Key revenue growth catalysts remain: 1) increased roaming from robust regional economies and MaxMobile driving postpaid ARPU; 2) a foreign-worker influx driving prepaid mobile; and 3) strengthened product offering and sportschannel repricing driving cable TV growth. We believe cable TV has the greatest scope to surprise.

Maintain Outperform; target price nudged up to S$3.66 from S$3.64. Our target, still based on DCF valuation (6.9% WACC; 1% terminal growth rate), has been nudged up after we upgraded our FY07-09 earnings estimates by 1-3% to reflect stronger mobile growth. We continue to believe StarHub offers the best exposure to Singapore’s telco service consumption boom as the leading quadruple-offering operator. It remains our top Singapore telco pick over a 12 month horizon.

StarHub – BT

StarHub Q3 earnings fall 0.2% to $81.3m

Telco suffers first quarterly profit decline since its listing 3 years ago

STARHUB has posted lower net profits of $81.3 million for the third quarter ended Sept 30 – its first quarterly decline since the telco’s listing in October 2004 – amid intense competition and higher content costs for its football channel.

Singapore’s second-largest listed telco, StarHub said net profit fell 0.2 per cent to $81.3 million while earnings per share rose to 4.78 cents from 3.97 cents a year ago.

Revenue grew 11.4 per cent to $513.1 million, from $460.6 million a year ago but cost of sales rose a faster 29 per cent per cent, driving total operating expenses 13.4 per cent higher to $405.4 million.

StarHub chief executive Terry Klontz said the quarter’s higher cost was due to its cable TV business amortisation of costs for the new season of Barclay Premier League programming rights.

But the price increase for the sports package does not kick in until this quarter, and even then for only two months, he said.

The full impact of the higher prices will be felt next year. For the nine months, net profit rose 6.2 per cent to $232 million.

All four businesses reported growth in revenues.

Although StarHub’s Q3 mobile phone business grew its revenue 13.9 per cent to $266.2 million year on year and continues to be the firm’s largest earner, market share has slipped.

StarHub managed to increase its number of mobile phone subscribers by 50,000 to 1.68 million during the quarter but market share slipped to 31.8 per cent from its peak 33.2 per cent a year ago.

Smaller rival Mobile-One, which posted third-quarter results last month, added 58,000 new customers to bring its total customer base to 1.467 million.
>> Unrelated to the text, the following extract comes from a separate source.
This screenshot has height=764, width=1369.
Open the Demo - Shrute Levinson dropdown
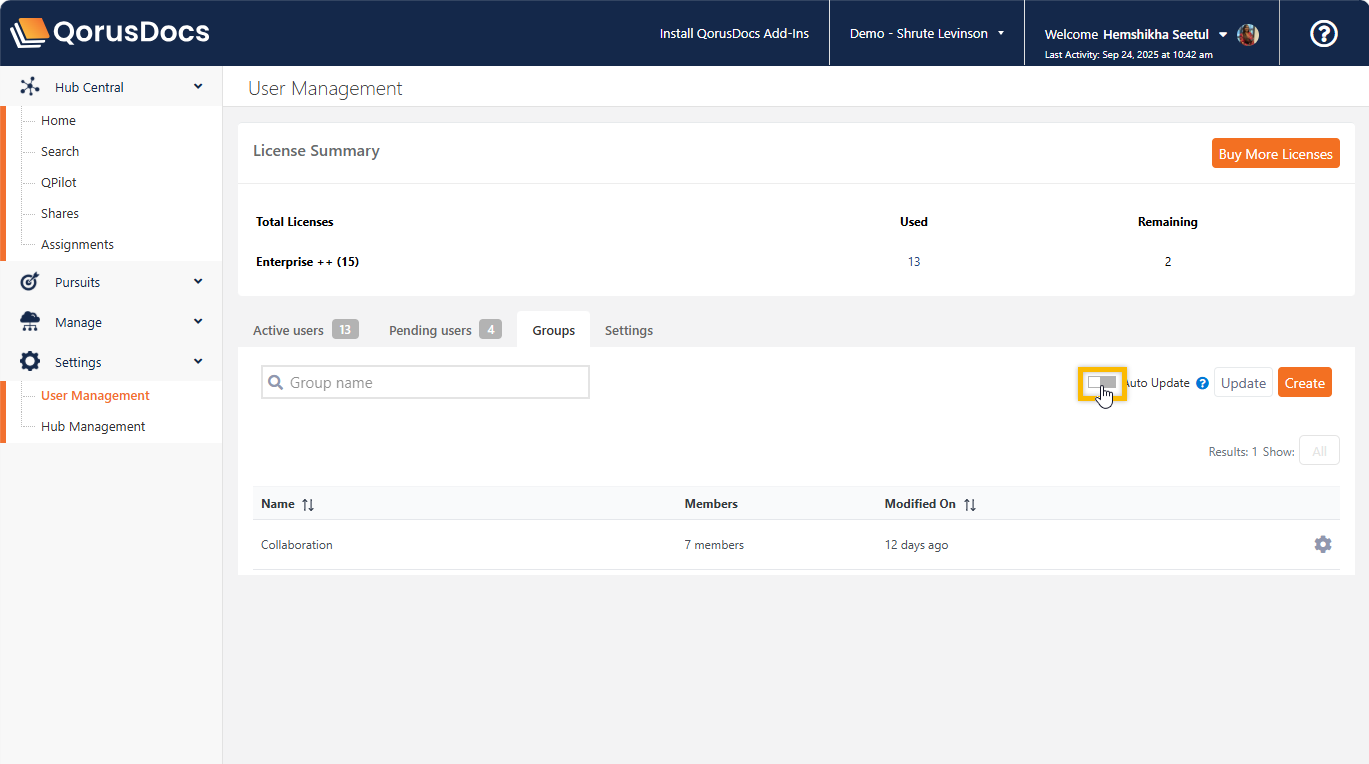click(x=926, y=34)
As for Singapore Telecommunications, which will report second-quarter results next week, it said in August during its first-quarter presentation that total number of mobile subscribers rose to 1.92 million as it added 124,000 new customers, giving the company a 39 per cent market share, up one percentage point from a year ago.

StarHub spokeswoman Jeannie Ong said the firm does not have a market share target. ‘We are focused on revenue,’ said Ms Ong.
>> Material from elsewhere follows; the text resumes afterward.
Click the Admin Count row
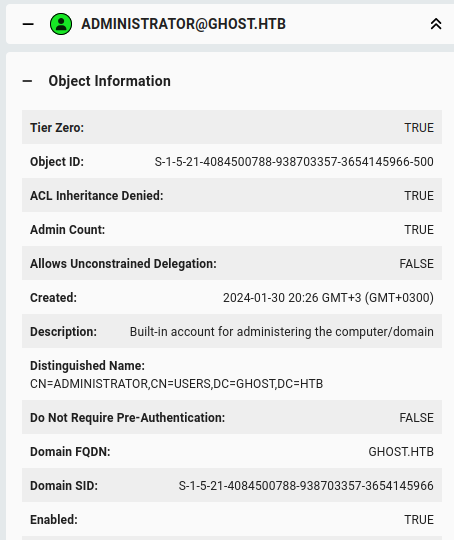Screen dimensions: 454x540 [232, 230]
Broadband registered 11.7 per cent Q3 growth to $62 million while Cable TV revenue was up 8.5 per cent to $85.8 million.

Fixed network business rose 3.9 per cent to $73.4 million.
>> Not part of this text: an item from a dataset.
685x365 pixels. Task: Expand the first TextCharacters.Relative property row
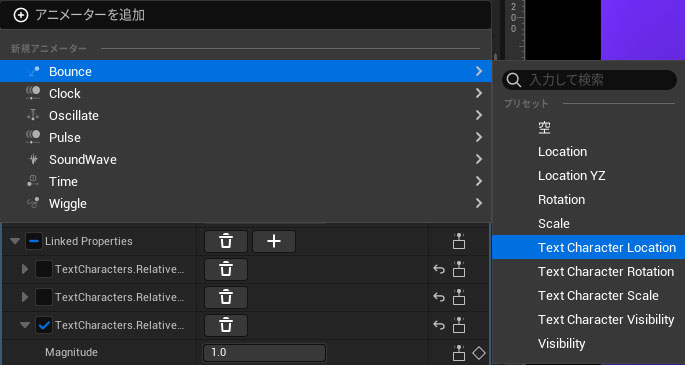25,269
StarHub also revised its 2007 revenue growth guidance upwards to about 11 per cent, from high single digit.

It expects margin on blended earnings before interest, tax, depreciation and amortisation (Ebitda) to remain around 34 per cent.

Full-year cash capital expenditure, as a ratio of operating revenue, is expected to be about 12 per cent, against earlier expectations of not more than 14 per cent.

The company declared a dividend of four cents and confirmed that it will pay a minimum annual cash dividend for the full financial year 2007 of 15.5 cents per ordinary share.

This means a dividend payment of four cents per quarter for the remainder of the year.